* Work instruction
Using the records below, transcribe exactly only the lines from the one with "You are a GUI" through the end, both included, and drop every picture.

*** Dataset excerpts ***

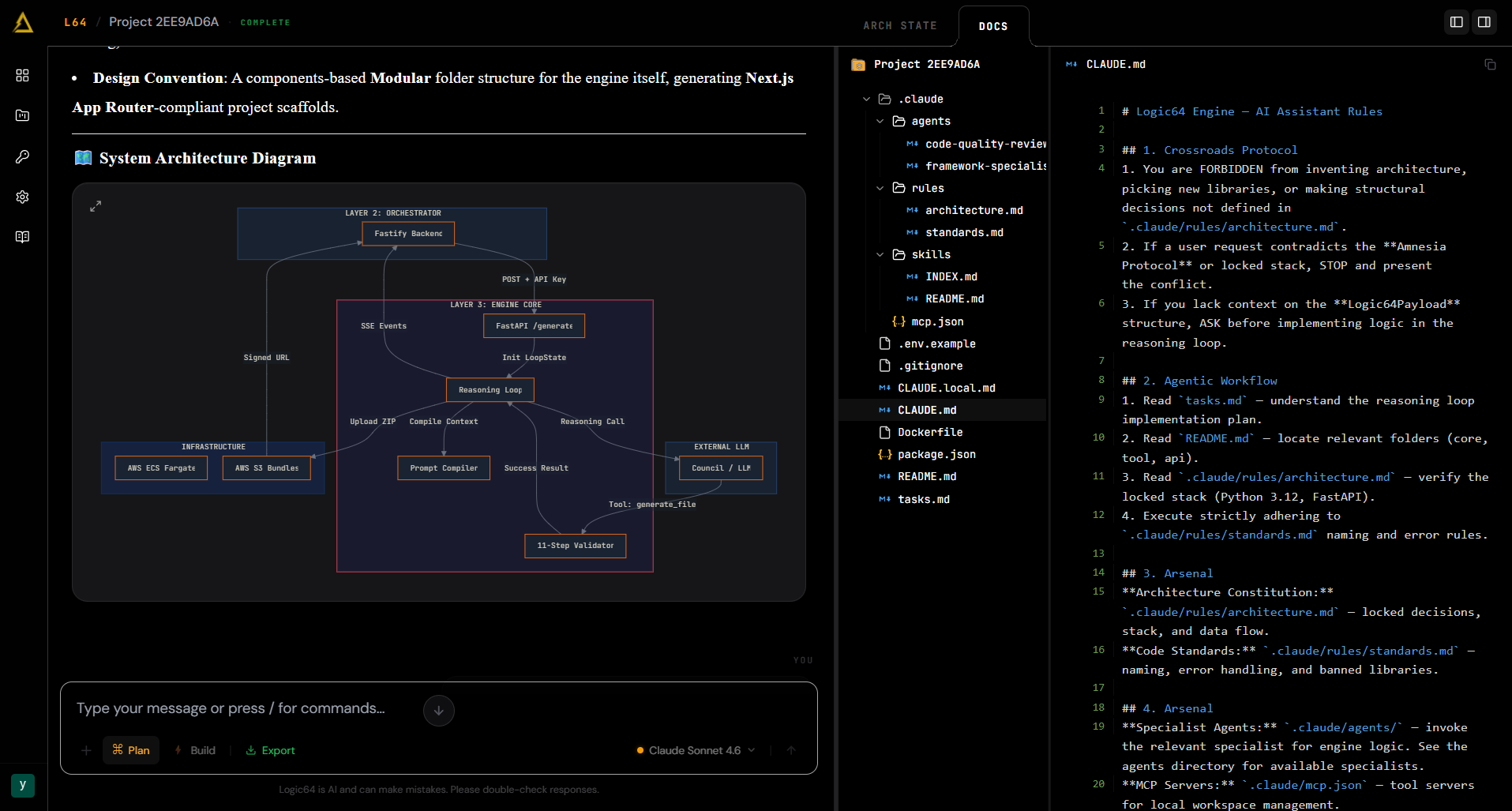Switch to Plan mode
This screenshot has width=1512, height=811.
tap(131, 750)
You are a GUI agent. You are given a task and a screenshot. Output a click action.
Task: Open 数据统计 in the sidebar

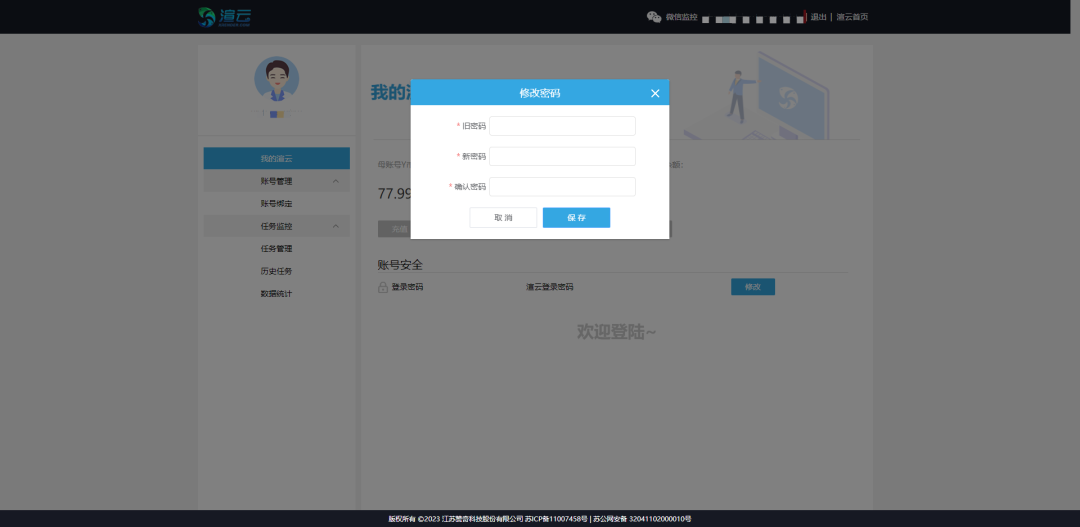click(x=276, y=294)
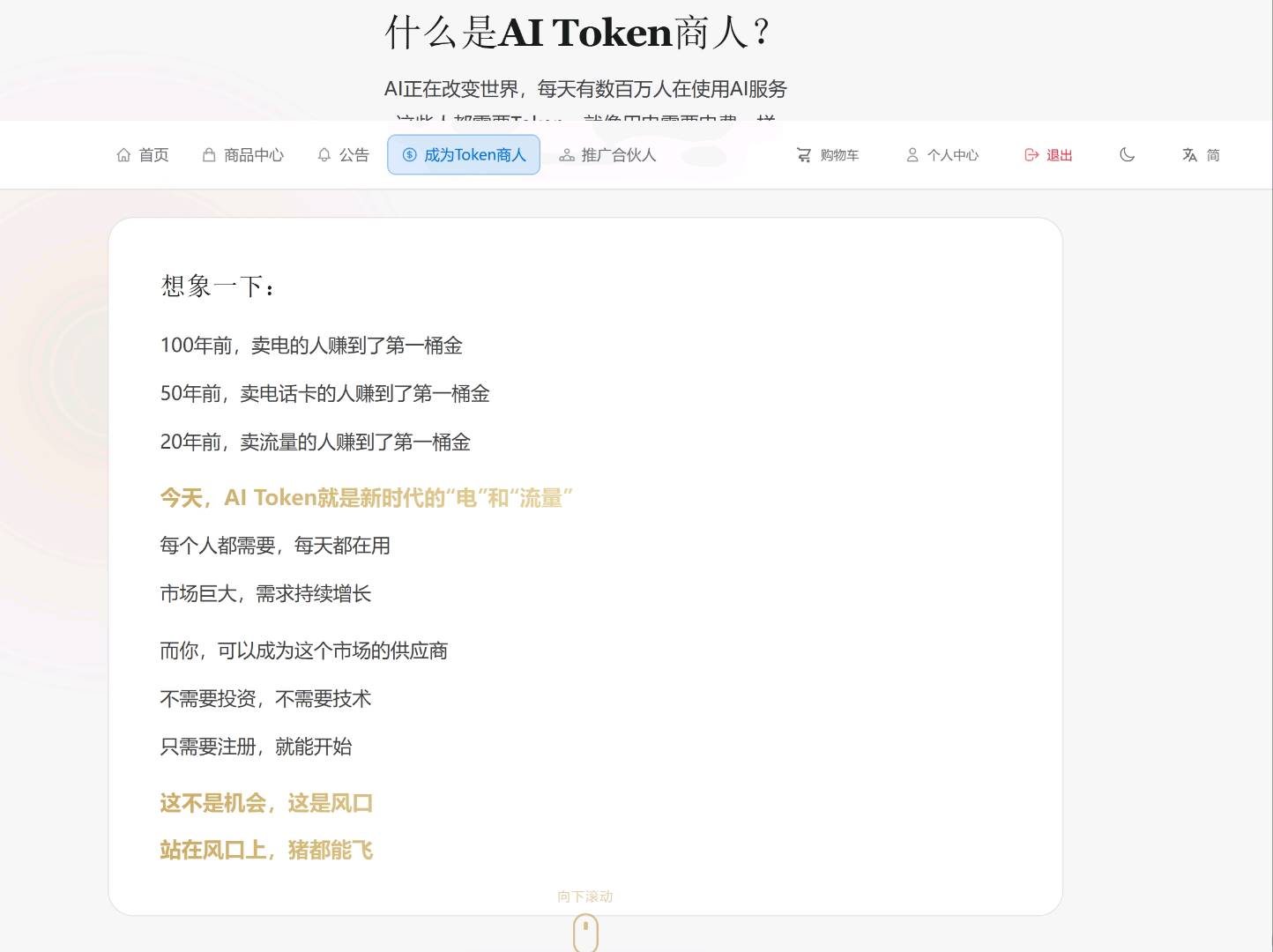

*** End of Dataset excerpts ***

* Exercise response
You are a GUI agent. You are given a task and a screenshot. Output a click action.
Task: Open 数据统计 in the sidebar

click(x=276, y=294)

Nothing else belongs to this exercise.